Earnest, have you seen Clusty, the clustering search engine? Definitely worth a look.

beach said...
This comment has been removed by a blog administrator.
beach said...

hi.

We found that sliders worked for many different types of users when we originally introduced them with Yahoo! SmartSort... We were surprised by this.

http://shopping.yahoo.com/smartsort
(forgot the colon earlier...)

What makes them work in these cases are the instant results. They maybe confusing at first, but they are recoverable. Once you try them and see how the results change they become more engaging. People really liked playing with them.
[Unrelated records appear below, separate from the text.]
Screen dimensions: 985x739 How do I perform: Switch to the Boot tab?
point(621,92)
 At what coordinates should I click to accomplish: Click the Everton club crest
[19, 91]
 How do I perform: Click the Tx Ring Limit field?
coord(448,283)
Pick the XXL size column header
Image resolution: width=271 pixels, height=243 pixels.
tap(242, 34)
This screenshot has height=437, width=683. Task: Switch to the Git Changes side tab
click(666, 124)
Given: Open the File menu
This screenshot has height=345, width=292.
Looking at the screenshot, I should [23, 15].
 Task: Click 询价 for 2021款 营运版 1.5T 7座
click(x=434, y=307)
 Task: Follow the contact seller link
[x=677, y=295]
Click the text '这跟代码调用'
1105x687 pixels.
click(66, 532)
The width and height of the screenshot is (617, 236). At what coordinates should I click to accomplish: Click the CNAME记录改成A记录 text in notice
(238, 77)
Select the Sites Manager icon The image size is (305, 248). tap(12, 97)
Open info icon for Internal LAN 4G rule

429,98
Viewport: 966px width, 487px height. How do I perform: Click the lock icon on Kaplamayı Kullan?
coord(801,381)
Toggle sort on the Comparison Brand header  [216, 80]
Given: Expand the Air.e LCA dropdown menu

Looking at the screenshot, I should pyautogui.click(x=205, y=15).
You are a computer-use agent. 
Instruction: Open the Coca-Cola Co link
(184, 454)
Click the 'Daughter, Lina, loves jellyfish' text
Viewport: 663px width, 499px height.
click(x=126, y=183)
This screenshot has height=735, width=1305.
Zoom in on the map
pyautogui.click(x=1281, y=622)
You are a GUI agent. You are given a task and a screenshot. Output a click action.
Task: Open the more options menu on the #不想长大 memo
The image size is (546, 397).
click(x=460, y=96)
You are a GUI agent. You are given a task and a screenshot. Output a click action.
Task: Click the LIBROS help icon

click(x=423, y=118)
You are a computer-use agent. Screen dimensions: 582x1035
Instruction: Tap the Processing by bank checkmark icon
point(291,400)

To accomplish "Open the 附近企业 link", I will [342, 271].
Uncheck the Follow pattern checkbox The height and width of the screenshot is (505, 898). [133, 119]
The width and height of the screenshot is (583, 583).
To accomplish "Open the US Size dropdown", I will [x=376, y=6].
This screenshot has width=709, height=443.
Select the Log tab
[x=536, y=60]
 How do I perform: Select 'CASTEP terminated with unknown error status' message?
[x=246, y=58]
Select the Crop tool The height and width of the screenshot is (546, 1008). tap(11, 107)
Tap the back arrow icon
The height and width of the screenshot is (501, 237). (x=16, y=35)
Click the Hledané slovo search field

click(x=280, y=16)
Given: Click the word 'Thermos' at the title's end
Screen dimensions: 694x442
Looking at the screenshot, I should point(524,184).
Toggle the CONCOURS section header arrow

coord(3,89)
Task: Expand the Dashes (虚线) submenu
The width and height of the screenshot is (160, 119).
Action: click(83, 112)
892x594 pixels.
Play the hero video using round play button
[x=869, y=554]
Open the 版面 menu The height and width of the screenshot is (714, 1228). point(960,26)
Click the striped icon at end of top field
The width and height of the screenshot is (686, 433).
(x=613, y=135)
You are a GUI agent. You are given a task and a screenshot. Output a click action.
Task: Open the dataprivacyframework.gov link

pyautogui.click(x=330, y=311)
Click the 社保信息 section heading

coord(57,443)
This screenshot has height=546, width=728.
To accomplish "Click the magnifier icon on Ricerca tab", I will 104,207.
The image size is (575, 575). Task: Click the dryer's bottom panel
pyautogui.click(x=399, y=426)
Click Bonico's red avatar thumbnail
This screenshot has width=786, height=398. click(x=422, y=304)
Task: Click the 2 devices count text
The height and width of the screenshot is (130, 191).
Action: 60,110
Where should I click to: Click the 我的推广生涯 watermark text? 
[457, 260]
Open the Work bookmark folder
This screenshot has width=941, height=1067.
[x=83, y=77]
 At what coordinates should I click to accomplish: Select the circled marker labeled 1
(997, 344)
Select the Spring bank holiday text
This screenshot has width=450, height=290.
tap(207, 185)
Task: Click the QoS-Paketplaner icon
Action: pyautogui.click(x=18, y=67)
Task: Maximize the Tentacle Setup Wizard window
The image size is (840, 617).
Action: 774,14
I should say that we tested the hell out them. In our own lab and in the midwest with a huge varity of users. All ages. We were happy with the response.

Thanks.

-beach
www.itsbeach.com

Andrew Goodman said...

I believe in my original blog about Google's sliders (in their personalization lab experiment), I pointed to the example of audio equalizers, an "audiophile" obsession that began to get popular in the 1970's and eventually filtered into the mainstream. I don't know about you, but on my simple digital equalizer in my standard-issue car stereo, I have it set to "bass +3" and "treble 0".

Some stereos were designed with preset "equalizer patterns" that had nicknames. "Boldness," "loudness," "sharp," etc. - so the multiple slider settings were implied and built in, and given a name. People used those buttons too. On my Dad's old Sony stereo, "loudness" always sounded cool with music playing but not so great with people talking. We thought about it a bit and weren't daunted by it. People like to fiddle.

These kinds of things *can* filter out to the general population. Google itself is an example of what sounded like a "niche" search engine that was used only by journalists. (Kind of clever that Google's PR dept. managed to get all the big newspapers and libraries hooked on it, and willing to say so. That gave the next wave of adopters a reason to try it, and then it was able to fend off threats as it fought to get out into the mainstream, which it did.)

A couple of years ago, people didn't know how to attach attachments or file webmail in folders. Heck, they didn't even use webmail. Then one day Mom and sis and uncle and everyone are using Hotmail, Yahoo Mail, etc., for everything.

The grandma test definitely doesn't impress me. :)

Go, now... look in your car, or your dad's car... see if somebody set bass to +3.